L’idée d’adapter au cinéma le spectacle vint au réalisateur et au producteur Harvey Weinstein tandis que les deux cherchaient à donner suite à Chicago, du moins à faire un projet dans la même veine.
Autant dire que les deux hommes sont tombés sur le sujet parfait…
Nine raconte l’histoire du plus grand réalisateur italien des années 60, Guido Contini (joué par Daniel Day Lewis), alors en pleine préparation de son nouveau film sobrement intitulé Italia. Le problème pour l’homme est simple : alors que le studio est en pleine préparation pour le tournage, le scénario est inexistant, Contini faisant face au problème de la page blanche. Et pour ne rien arranger, il est partagé entre différentes femmes dont sa femme (Marion Cotillard), sa maitresse (Pénélope Cruz), son actrice de toujours (Nicole Kidman) et une journaliste de mode insistante (Kate Hudson).
Vous l’avez compris à la lecture même du synopsis, Nine fait la part belle aux femmes et que dire face à ce casting de rêve complété par Fergie et surtout Judi Dench et Sophia Loren en guise de doyennes de tout ce beau monde.
Et dès le début, Rob Marshall plonge le spectateur au cœur de l’ambiance de son film avec une première chanson regroupant tous les protagonistes et installant immédiatement la structure qui régira les 2 heures suivantes.
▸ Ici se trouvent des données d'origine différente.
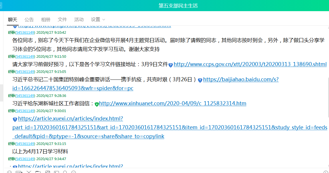
Task: Open message history clock icon
Action: pos(326,172)
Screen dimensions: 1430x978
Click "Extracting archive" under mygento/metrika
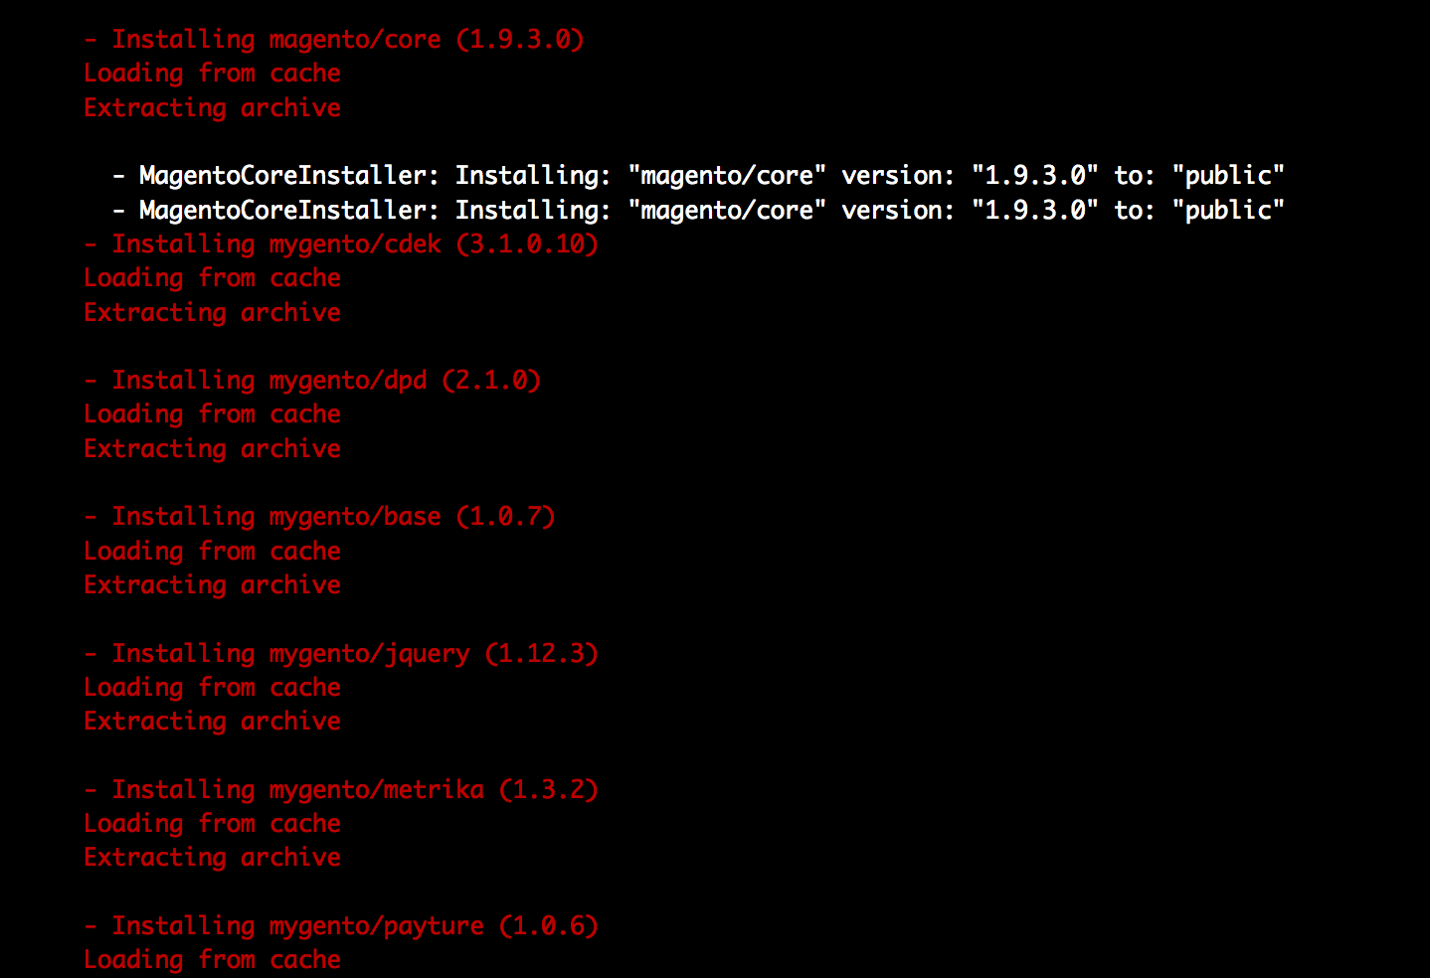click(212, 858)
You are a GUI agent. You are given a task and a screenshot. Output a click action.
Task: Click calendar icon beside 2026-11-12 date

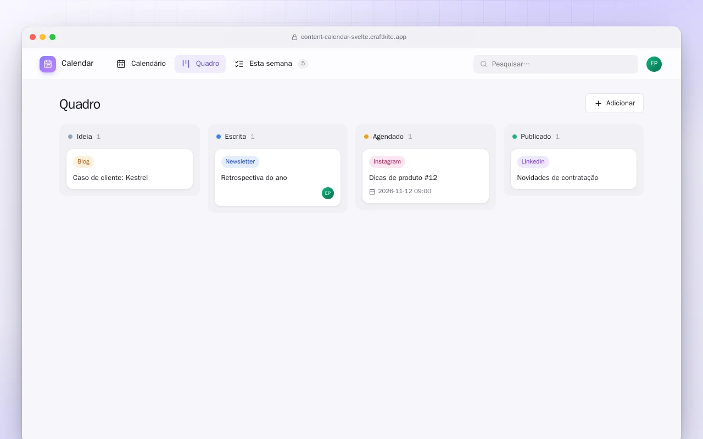point(372,192)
Dans un titre quasiment féerique, l’ensemble du casting est dévoilé dans un décor théâtral et majestueux, n’hésitant pas à faire la part belle aux éclairages très travaillés, à une chorégraphie somptueuse tournant autour du héros et rythmé suivant différentes phases musicales donnant un aperçu de tous les genres que va suivre le film. Après cette introduction majestueuse, retour direct sur Guido Contini dont l’ensemble de la scène n’était que le fruit de son imagination.
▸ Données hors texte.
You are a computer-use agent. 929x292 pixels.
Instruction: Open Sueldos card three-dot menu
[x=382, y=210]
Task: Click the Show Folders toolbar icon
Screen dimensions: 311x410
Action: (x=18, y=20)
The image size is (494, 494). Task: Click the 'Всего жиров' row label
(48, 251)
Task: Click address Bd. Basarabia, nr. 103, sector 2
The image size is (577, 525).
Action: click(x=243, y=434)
Le ton est donné, Nine va constamment osciller entre rêve et réalité en étant composé de deux types de scènes : les premières quasi réalistes dans lesquelles nous allons suivre le parcours de l’artiste italien durant la préparation de son prochain film et ses nombreuses scènes de ménages, tandis que le second type de scène sera purement musical, séquences durant lesquelles chaque personnage se présentera à travers une chanson reflétant sa personnalité ou déballera ses états d’âme quand il ne fait pas les deux.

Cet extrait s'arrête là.